Legislation that would limit the amount of money juries could award in medical malpractice cases passed the House of Representatives last month. The bill is supported by the AMA, APA, and other physicians groups, as well as President George W. Bush.
A companion bill in the Senate (S 2793) is not expected to move out of committee before Congress adjourns this month. The Senate rejected a less-sweeping measure in July.
The Health Efficient, Accessible, Low-Cost, Timely Health Care Act (HEALTH) would limit the amount of noneconomic damages, including pain and suffering, to $250,000. Punitive damages would be capped at $250,000 or twice the amount awarded for economic damages, whichever amount is greater. Unlimited economic damages are allowed by the legislation (HR 4600), which was introduced by Rep. Jim Greenwood (R-Pa.) in July.
“The AMA has always held that patients who have been injured through negligence should be compensated fairly. Unfortunately, the current liability system has failed. The United States has created a liability lottery, where select patients and their lawyers receive astronomical awards, causing all of us to pay more for health care and many to suffer from a lack of access to quality health care,” said AMA President Yank Coble, M.D., in a press release.
The median malpractice award was $800,000 in 1999, a 7 percent increase over the 1998 figure, according to a July report titled “Confronting the New Health Care Crisis” by the U.S. Department of Health and Human Services (HHS). The number of million-dollar-plus awards has increased dramatically in recent years. During 1999-2000, 52 percent of all malpractice awards assessed were in excess of $1 million, the report states.
The bill, which is opposed by the vast majority of Democrats, consumer groups, and the Association of Trial Lawyers of America, would set a sliding scale for lawyers’ contingency fees, preempt state laws with lower malpractice caps, and limit the period during which patients could bring a medical malpractice lawsuit to three years from the date of injury or one year from the time the injury was discovered, according to the legislation.

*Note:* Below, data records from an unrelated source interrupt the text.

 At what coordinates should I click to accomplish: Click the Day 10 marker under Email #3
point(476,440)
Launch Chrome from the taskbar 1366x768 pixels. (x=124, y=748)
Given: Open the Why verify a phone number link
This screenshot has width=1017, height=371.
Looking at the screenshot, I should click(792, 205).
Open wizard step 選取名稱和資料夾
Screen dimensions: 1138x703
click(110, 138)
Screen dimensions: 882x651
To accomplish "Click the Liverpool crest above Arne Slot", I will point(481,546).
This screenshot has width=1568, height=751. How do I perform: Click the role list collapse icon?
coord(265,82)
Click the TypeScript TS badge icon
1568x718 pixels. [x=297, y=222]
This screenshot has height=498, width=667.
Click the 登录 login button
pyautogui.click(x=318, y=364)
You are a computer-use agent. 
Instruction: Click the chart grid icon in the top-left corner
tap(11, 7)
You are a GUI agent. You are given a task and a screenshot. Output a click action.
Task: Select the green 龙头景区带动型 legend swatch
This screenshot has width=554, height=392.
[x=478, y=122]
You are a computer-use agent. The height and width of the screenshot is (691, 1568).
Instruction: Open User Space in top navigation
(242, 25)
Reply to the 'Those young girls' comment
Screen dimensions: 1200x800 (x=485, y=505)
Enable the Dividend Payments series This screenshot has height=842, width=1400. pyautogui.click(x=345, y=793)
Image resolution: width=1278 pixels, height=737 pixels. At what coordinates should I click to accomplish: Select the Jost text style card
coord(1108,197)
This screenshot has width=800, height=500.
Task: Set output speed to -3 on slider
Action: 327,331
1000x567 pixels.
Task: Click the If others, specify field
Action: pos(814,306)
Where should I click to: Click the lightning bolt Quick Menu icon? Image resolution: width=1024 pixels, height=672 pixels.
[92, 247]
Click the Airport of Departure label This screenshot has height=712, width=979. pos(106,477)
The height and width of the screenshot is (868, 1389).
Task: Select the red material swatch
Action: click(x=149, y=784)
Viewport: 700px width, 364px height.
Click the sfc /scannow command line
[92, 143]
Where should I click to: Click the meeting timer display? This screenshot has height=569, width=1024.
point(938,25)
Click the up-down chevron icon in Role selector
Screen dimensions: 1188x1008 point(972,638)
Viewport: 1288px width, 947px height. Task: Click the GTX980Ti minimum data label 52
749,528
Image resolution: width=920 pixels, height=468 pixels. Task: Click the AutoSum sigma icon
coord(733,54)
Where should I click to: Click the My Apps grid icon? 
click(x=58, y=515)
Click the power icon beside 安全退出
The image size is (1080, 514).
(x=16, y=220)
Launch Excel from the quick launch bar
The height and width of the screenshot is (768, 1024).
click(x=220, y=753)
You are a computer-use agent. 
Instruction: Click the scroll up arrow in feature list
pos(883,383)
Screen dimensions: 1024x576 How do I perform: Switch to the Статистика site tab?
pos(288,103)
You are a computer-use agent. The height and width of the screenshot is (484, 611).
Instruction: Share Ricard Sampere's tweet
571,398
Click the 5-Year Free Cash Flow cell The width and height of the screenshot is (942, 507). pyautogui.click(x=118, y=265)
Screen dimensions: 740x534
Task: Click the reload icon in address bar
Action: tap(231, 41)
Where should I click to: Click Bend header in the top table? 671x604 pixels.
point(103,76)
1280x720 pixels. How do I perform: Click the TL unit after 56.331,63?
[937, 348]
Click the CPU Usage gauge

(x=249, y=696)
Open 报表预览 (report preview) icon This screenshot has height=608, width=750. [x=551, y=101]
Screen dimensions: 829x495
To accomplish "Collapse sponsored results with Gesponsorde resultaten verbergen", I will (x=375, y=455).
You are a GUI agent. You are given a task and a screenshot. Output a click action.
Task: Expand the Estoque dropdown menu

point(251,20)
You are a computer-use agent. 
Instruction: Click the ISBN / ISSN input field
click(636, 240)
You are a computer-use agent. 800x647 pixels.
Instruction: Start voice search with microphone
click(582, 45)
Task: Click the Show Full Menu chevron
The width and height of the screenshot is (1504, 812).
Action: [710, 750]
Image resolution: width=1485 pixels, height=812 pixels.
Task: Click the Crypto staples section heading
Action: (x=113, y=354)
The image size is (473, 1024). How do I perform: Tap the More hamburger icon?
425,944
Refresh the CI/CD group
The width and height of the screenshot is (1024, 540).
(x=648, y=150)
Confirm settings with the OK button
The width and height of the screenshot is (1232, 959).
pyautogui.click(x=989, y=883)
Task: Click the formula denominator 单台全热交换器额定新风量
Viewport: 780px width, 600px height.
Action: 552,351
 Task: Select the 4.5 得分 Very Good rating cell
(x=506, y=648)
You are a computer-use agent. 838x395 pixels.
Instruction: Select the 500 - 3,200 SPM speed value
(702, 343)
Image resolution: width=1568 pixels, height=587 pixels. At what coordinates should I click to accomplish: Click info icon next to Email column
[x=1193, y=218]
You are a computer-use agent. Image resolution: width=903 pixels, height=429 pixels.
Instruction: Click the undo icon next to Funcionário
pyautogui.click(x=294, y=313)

The bill is modeled on the Medical Injury Compensation Reform Act, enacted in California in 1976. According to the AMA, physicians in California pay premium rates that are about a third of the national average.
Liability insurance premiums for psychiatrists nationally have risen approximately between 20 percent and 40 percent in the last year, Philip Reischman, executive vice president of Gallagher Health Care Insurance Services in Houston, told Psychiatric News.
Physicians in such high-risk specialties as obstetrics/gynecology, surgery, and internal medicine have experienced sharper annual increases in medical liability premiums than psychiatrists. This is evident in 11 states without legislation that caps malpractice awards, according to the HHS report. Among the states with the highest average medical malpractice premiums are Florida, Illinois, Ohio, Nevada, New York, and West Virginia.
Physicians in high-risk specialties have been forced to limit or leave their practices in some of these states. The University of Nevada Medical Center closed its trauma center in Las Vegas for 10 days in July after several surgeons quit because they could not afford to pay medical liability premiums that in some cases rose from $40,000 to $200,000 annually, according to the report.
Numerous small cities in Mississippi with fewer than 20,000 residents no longer have doctors who deliver babies because many of them are relocating to Louisiana, where medical liability premiums are lower, the report states.
“Everyone in the medical malpractice industry agrees that tort reform is needed. The federal legislation should restore some stability to the industry, which has suffered major losses in the last 18 months,” said Reischman.
The number of medical malpractice insurance carriers offering coverage to physicians has shrunk by about 20 percent in the last 18 months, leaving doctors with fewer choices, said Reischman.